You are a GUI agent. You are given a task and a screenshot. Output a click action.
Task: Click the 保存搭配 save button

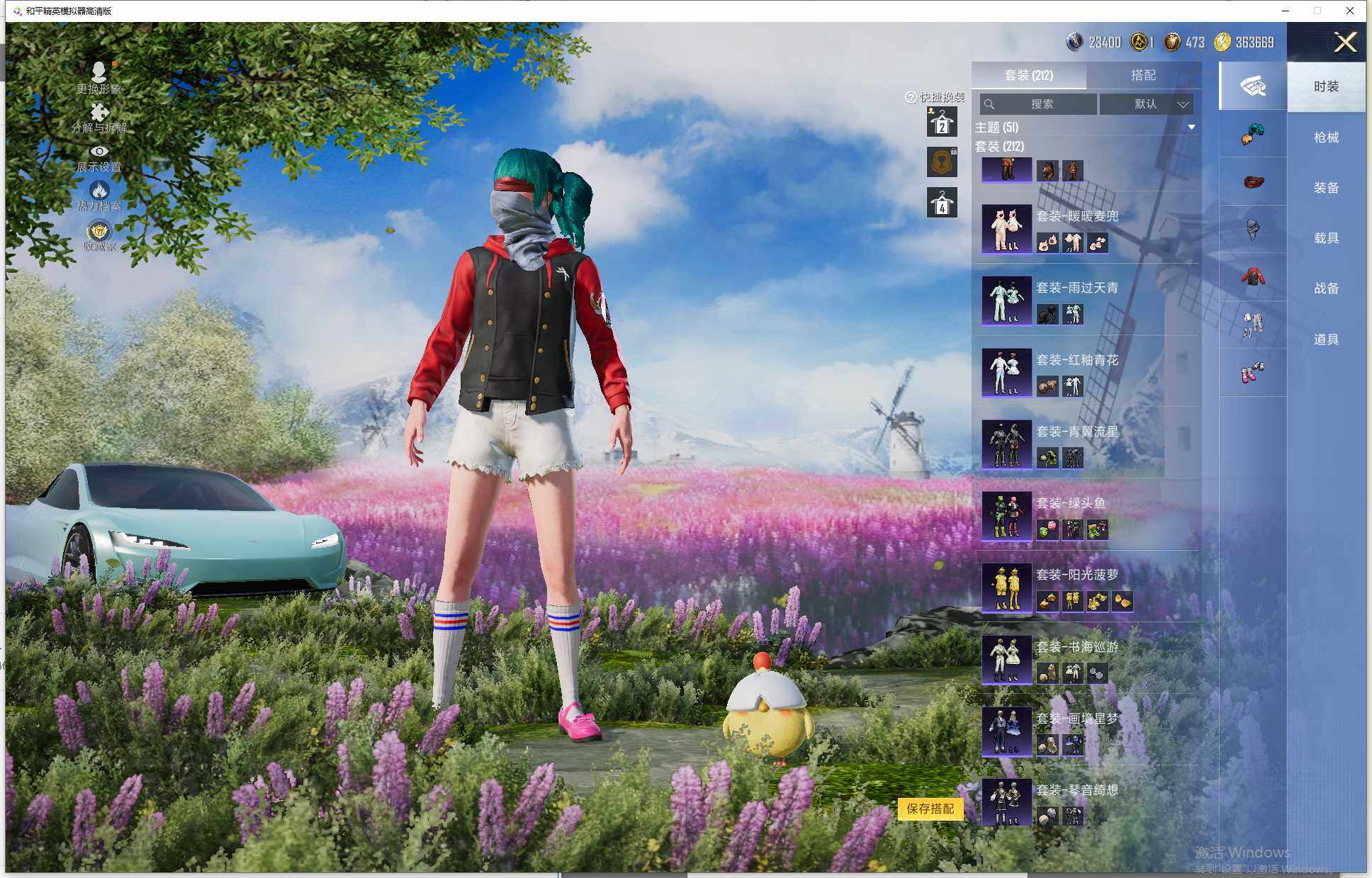coord(930,809)
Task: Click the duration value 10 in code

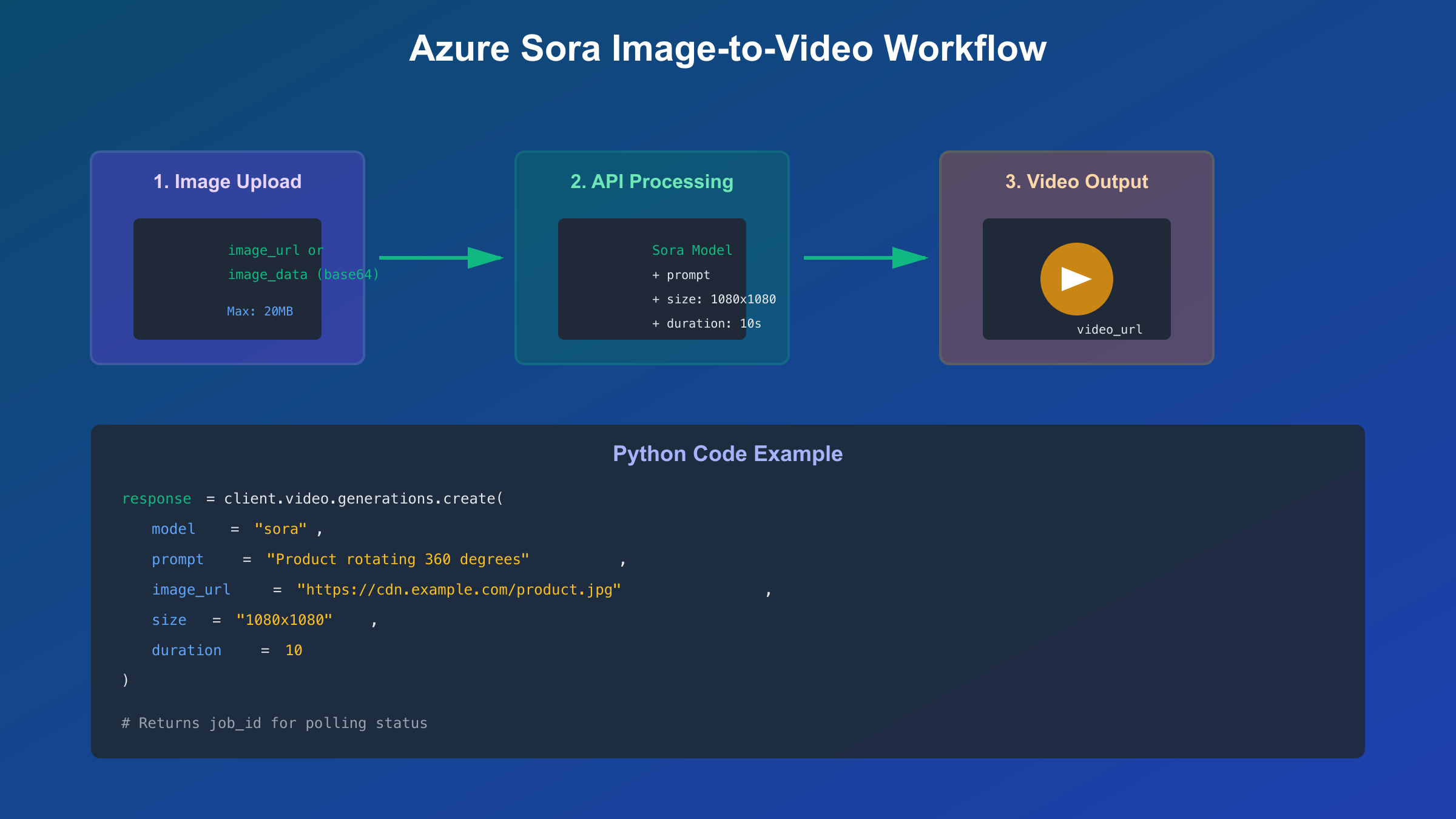Action: (294, 650)
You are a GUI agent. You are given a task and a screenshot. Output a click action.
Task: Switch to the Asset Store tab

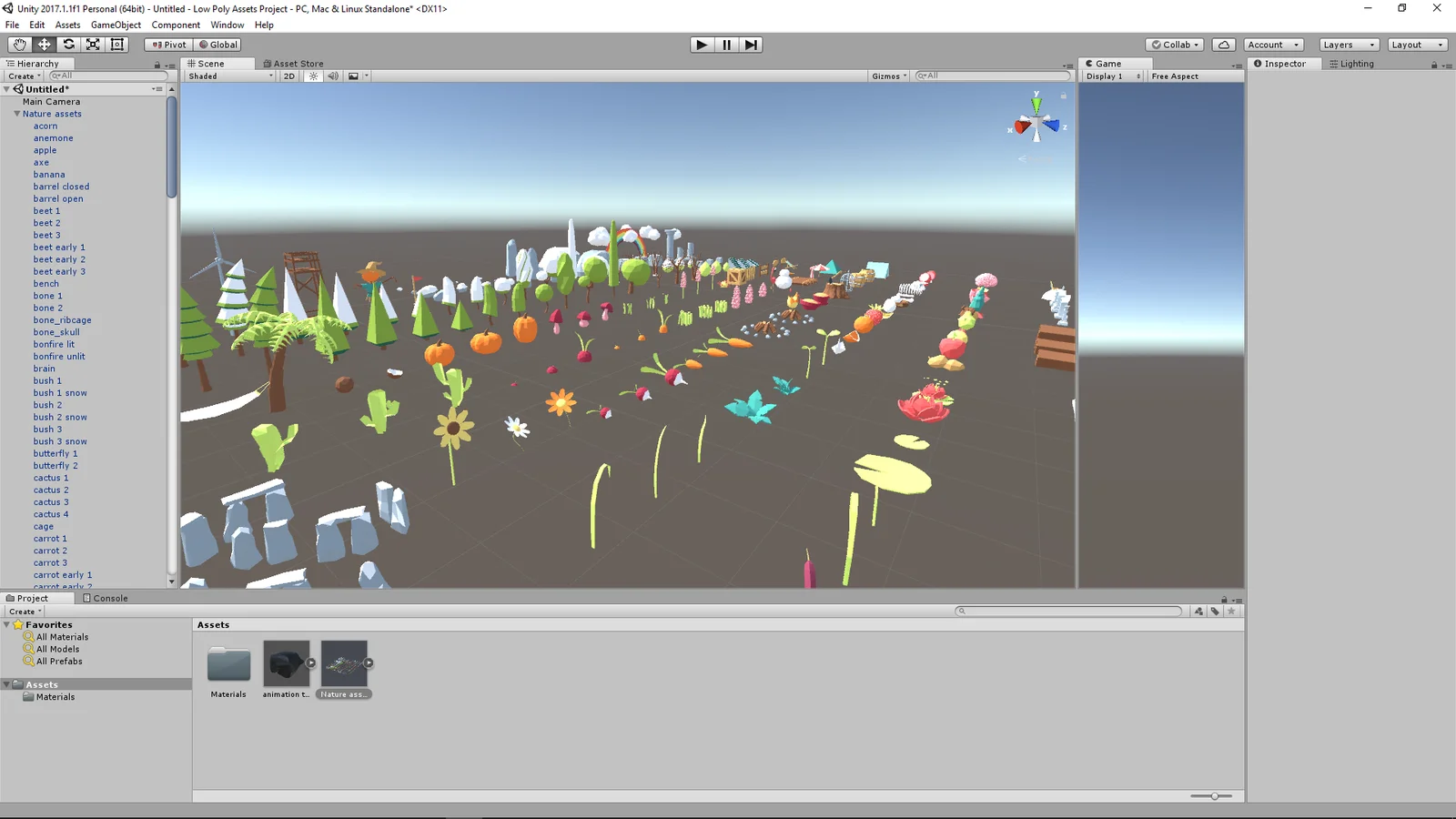coord(293,63)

####################

**What to work on**
Leave every picture out, and reproduce exactly the lines from the line bearing "Task: Click the 保存搭配 save button" through the closing line of the material above.

**Solution to the problem**
Task: Click the 保存搭配 save button

coord(930,809)
Task: Click the duration value 10 in code

Action: (294, 650)
You are a GUI agent. You are given a task and a screenshot. Output a click action.
Task: Switch to the Asset Store tab

coord(293,63)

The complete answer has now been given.